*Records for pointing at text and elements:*
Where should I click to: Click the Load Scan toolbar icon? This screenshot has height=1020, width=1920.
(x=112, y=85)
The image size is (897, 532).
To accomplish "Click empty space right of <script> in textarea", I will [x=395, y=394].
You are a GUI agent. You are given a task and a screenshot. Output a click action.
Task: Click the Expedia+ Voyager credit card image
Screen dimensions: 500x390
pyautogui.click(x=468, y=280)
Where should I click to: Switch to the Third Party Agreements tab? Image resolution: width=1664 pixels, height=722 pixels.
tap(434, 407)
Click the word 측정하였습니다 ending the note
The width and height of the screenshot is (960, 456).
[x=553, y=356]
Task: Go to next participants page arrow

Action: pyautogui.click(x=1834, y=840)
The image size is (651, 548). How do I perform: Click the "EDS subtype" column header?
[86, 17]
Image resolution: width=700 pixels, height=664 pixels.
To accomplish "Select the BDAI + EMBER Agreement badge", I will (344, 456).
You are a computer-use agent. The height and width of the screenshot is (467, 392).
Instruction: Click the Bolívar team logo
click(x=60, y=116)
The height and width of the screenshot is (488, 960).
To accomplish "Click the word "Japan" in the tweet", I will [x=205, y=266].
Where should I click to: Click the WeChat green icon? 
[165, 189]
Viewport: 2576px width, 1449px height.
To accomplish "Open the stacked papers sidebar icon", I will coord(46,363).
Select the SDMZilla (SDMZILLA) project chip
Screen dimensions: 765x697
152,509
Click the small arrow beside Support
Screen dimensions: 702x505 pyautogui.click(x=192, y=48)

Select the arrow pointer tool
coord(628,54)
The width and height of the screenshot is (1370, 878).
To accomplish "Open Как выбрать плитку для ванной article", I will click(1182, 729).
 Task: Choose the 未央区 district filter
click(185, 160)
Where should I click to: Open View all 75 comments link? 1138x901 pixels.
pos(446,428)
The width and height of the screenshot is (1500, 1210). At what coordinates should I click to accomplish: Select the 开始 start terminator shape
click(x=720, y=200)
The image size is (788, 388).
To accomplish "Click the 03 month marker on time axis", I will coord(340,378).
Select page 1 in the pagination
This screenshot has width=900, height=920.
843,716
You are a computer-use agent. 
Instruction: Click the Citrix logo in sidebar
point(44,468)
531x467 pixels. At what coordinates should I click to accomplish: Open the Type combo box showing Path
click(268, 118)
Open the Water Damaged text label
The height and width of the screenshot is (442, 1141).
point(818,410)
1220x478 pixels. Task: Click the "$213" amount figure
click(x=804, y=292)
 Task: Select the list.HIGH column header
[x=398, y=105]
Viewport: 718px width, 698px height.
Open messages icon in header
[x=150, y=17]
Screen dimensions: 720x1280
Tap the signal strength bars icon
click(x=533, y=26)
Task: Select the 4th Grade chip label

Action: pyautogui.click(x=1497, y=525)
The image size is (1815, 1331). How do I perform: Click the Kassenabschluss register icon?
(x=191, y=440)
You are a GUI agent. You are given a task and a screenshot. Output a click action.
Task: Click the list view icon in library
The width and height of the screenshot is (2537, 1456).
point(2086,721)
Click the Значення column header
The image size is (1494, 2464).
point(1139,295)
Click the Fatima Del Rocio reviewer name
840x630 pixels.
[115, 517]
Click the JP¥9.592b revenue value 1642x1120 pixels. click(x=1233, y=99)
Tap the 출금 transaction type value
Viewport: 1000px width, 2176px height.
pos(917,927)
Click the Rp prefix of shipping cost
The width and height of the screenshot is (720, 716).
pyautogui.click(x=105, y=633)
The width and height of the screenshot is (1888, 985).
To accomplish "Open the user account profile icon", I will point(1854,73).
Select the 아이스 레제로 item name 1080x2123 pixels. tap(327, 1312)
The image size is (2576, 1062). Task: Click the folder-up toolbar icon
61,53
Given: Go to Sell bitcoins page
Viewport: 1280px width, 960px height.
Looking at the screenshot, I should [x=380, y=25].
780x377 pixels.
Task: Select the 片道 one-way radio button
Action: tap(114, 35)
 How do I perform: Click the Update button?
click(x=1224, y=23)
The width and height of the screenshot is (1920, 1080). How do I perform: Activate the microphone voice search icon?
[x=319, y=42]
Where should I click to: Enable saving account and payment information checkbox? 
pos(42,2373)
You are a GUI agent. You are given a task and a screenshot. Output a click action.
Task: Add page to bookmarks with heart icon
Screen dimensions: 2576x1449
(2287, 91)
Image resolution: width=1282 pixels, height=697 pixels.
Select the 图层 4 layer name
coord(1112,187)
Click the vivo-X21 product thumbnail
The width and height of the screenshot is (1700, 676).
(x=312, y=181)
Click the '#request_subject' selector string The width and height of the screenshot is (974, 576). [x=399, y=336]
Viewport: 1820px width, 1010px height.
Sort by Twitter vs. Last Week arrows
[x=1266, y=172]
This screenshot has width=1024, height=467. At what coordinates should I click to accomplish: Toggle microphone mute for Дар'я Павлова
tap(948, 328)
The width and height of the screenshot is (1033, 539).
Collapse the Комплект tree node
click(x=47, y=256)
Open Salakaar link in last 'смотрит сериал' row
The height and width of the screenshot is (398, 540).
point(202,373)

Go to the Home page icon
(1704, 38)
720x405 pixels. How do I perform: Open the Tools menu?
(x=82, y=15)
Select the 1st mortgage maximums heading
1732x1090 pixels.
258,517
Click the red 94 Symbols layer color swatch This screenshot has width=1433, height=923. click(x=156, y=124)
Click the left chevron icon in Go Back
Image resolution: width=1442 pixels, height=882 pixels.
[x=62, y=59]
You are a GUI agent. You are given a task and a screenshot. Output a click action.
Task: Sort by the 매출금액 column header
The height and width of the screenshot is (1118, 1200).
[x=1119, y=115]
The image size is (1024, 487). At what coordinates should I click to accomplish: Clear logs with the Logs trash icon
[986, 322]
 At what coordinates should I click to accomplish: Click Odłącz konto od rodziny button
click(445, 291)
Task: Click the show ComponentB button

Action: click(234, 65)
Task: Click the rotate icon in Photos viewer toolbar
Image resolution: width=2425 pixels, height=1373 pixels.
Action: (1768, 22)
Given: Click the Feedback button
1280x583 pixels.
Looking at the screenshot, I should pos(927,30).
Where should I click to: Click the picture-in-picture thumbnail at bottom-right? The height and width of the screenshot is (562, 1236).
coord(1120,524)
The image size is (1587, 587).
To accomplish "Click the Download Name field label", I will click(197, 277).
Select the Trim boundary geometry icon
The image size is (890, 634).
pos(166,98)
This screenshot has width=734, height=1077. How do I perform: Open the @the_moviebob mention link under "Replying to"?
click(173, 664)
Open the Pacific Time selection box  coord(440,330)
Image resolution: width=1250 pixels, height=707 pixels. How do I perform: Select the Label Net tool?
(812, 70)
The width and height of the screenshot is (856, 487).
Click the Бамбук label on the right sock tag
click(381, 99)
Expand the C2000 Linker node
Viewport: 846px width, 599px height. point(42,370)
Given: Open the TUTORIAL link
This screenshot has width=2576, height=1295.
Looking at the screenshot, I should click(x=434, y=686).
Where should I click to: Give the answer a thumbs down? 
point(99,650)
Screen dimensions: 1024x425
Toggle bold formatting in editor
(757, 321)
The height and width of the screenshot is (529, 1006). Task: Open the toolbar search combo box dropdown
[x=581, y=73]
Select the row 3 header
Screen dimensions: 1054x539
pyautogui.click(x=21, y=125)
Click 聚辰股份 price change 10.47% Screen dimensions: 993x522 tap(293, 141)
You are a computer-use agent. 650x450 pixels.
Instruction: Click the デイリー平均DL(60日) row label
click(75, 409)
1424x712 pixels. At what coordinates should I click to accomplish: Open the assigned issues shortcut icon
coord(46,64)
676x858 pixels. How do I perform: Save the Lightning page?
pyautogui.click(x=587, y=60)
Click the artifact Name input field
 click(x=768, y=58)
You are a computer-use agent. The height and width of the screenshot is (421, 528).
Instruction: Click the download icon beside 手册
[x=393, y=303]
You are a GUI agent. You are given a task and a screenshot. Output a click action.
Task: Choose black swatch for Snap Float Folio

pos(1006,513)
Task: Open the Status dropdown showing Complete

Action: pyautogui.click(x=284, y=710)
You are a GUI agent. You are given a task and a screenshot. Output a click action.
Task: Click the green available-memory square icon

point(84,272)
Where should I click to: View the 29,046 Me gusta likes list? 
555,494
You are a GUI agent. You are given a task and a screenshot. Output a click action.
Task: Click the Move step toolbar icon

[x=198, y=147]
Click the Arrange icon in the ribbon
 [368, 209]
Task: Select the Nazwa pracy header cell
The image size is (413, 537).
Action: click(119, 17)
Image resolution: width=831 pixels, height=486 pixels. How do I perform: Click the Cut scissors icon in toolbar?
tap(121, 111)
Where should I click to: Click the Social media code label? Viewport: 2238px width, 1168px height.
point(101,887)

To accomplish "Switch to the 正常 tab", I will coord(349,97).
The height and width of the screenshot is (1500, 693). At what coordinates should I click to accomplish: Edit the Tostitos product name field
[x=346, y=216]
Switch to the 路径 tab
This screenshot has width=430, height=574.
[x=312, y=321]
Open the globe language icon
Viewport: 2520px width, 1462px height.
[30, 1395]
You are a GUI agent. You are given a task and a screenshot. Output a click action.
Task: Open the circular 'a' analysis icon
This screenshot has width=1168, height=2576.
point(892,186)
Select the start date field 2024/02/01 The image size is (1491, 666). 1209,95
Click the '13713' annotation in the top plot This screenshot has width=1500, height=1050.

*THE PROBLEM:*
Copy each line of the records above that contains the word "search", matching case.

*REPLY TO THE TASK:*
The width and height of the screenshot is (1920, 1080). How do I perform: Activate the microphone voice search icon?
The height and width of the screenshot is (529, 1006). Task: Open the toolbar search combo box dropdown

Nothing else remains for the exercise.